## Exercise requirements
Within the records below, reproduce without change the lines from the line that has "This screenshot has width=445, height=195." through the line that has "Click Hong Kong's", and only those.

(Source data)
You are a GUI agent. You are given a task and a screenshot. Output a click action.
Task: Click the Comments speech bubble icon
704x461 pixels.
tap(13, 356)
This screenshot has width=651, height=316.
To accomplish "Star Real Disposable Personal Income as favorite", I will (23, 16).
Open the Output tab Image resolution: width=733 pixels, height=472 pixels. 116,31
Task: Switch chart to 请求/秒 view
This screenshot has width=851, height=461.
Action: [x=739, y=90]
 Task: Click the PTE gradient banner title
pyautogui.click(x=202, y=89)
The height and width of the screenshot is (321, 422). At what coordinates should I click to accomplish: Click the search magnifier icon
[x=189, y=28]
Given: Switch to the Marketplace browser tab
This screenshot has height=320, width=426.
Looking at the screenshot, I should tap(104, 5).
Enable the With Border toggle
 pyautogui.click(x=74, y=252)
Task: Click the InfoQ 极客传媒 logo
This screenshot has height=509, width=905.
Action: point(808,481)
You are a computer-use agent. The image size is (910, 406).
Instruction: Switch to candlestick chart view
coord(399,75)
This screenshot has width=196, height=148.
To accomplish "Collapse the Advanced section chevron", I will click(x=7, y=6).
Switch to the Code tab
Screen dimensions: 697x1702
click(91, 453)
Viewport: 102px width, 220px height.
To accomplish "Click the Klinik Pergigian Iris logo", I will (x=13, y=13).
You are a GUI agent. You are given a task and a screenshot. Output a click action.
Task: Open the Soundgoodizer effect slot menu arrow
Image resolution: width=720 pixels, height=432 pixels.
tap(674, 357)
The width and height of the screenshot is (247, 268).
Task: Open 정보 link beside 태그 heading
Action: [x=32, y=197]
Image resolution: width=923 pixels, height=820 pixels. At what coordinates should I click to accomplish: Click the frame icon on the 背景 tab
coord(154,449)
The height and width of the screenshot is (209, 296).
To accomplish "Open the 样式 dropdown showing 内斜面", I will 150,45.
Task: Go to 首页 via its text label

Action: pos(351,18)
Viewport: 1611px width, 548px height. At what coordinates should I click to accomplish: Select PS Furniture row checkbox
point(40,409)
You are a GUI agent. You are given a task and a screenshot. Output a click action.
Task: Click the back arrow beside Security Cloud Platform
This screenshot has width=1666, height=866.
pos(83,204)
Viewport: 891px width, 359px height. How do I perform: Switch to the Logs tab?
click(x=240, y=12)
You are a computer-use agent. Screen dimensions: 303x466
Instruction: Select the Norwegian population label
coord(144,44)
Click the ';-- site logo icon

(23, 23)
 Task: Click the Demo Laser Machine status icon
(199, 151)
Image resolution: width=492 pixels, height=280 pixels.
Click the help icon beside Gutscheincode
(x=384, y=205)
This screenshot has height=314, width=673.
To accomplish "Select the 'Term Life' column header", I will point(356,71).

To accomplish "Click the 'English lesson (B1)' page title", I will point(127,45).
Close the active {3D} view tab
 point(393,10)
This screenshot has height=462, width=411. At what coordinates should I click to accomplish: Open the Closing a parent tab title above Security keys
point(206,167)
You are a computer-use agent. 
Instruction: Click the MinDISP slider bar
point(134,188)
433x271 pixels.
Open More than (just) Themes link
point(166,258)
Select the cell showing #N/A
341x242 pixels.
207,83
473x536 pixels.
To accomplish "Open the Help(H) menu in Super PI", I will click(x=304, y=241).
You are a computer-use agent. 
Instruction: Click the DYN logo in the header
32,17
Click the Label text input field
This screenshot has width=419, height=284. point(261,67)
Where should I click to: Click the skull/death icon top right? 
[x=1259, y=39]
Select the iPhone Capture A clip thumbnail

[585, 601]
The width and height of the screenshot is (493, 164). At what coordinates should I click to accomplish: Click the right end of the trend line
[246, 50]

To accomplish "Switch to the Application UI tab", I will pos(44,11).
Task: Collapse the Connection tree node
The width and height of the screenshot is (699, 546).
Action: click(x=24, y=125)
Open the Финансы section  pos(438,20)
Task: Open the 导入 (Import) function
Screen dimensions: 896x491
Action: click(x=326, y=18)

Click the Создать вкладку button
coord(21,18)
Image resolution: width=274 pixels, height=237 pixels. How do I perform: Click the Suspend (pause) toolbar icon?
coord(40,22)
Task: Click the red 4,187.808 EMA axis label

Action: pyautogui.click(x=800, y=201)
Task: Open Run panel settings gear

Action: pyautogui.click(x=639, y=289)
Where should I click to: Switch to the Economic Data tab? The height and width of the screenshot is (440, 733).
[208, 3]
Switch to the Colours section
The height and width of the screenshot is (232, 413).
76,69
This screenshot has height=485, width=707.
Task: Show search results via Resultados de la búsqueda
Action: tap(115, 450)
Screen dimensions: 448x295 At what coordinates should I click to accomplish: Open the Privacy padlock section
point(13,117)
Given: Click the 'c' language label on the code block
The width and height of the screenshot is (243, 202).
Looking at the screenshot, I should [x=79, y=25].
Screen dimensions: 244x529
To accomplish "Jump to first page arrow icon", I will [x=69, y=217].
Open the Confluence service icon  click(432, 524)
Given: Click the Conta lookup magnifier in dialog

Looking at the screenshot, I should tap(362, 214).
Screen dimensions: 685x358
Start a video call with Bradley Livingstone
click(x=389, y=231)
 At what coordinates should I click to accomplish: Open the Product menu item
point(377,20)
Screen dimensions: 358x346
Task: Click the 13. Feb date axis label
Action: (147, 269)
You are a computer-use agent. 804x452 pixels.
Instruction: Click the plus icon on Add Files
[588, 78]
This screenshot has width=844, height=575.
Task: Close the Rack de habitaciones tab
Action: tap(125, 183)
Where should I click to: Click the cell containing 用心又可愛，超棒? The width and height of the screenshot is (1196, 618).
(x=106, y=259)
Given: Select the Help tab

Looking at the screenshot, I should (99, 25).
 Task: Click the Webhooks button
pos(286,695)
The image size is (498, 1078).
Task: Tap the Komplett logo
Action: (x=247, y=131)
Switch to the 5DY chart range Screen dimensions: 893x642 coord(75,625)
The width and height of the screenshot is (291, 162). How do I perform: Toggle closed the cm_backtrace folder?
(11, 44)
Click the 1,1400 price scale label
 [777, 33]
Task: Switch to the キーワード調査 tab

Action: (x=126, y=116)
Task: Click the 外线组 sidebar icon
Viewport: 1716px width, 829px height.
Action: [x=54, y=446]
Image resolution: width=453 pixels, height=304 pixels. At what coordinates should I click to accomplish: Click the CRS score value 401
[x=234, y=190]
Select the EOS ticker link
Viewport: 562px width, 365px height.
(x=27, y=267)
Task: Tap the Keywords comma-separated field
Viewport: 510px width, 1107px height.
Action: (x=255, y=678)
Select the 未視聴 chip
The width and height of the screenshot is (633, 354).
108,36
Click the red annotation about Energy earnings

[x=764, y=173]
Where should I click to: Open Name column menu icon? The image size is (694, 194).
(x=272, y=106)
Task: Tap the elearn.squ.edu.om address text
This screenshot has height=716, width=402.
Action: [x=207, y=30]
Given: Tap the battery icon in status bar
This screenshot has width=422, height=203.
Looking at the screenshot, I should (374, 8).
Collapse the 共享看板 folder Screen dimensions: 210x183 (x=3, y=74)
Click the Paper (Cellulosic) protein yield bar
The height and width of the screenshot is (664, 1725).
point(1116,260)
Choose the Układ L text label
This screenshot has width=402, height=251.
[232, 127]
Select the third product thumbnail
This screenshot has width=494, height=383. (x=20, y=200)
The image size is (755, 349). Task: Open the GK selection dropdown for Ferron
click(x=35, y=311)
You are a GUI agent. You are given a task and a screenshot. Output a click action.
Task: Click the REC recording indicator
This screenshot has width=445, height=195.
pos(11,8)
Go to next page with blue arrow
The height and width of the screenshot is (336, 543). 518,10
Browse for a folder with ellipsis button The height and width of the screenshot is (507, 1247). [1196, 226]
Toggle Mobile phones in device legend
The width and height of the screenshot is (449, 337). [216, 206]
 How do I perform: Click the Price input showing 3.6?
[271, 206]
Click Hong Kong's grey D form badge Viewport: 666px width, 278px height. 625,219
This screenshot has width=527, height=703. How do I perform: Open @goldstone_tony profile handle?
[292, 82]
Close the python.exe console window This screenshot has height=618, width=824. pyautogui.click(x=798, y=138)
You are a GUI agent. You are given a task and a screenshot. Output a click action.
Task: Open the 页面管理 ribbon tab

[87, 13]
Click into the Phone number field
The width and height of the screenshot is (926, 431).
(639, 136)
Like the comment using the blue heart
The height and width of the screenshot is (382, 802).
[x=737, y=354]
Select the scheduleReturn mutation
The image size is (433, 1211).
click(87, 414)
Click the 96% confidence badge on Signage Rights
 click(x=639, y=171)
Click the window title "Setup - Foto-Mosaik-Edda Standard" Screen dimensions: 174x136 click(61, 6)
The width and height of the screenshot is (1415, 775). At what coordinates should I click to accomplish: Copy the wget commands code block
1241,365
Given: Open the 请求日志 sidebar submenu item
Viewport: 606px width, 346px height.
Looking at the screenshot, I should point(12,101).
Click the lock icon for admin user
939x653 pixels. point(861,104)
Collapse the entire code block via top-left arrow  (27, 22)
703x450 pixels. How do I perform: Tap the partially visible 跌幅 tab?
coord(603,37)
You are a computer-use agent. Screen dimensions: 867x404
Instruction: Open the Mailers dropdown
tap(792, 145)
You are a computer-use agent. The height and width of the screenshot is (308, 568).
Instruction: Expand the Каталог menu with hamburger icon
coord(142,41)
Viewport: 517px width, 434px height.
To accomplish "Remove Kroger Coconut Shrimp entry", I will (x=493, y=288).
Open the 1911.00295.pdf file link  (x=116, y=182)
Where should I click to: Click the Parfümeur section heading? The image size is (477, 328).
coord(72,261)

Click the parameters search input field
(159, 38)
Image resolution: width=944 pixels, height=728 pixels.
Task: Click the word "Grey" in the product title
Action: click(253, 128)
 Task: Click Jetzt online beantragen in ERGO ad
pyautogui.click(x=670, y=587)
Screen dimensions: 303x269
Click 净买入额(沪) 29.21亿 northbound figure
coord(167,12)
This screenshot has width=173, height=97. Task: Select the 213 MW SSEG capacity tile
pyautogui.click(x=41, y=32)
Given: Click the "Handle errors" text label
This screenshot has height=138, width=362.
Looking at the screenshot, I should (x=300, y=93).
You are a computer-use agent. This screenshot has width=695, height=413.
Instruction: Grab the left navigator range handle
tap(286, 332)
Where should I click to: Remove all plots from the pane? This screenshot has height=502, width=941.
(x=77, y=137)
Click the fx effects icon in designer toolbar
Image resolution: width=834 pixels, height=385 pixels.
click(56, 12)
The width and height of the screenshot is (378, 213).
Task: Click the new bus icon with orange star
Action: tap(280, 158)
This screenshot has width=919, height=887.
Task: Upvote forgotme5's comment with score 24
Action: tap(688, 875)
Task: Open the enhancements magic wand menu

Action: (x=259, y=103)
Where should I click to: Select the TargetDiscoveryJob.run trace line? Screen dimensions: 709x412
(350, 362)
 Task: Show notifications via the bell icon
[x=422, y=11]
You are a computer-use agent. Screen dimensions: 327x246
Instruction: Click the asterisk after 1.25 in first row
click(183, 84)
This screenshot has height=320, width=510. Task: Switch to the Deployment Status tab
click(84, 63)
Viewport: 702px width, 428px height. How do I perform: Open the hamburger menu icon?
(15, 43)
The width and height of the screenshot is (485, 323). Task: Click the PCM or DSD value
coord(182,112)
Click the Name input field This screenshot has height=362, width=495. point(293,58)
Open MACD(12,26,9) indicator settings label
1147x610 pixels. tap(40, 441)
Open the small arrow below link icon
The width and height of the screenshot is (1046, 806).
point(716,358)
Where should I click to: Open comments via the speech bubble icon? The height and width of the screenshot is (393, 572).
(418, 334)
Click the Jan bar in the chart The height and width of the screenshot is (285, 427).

## Answer to this exercise
This screenshot has width=445, height=195.
pos(11,8)
Go to next page with blue arrow
The height and width of the screenshot is (336, 543). 518,10
Browse for a folder with ellipsis button The height and width of the screenshot is (507, 1247). [1196, 226]
Toggle Mobile phones in device legend
The width and height of the screenshot is (449, 337). [216, 206]
 How do I perform: Click the Price input showing 3.6?
[271, 206]
Click Hong Kong's grey D form badge Viewport: 666px width, 278px height. 625,219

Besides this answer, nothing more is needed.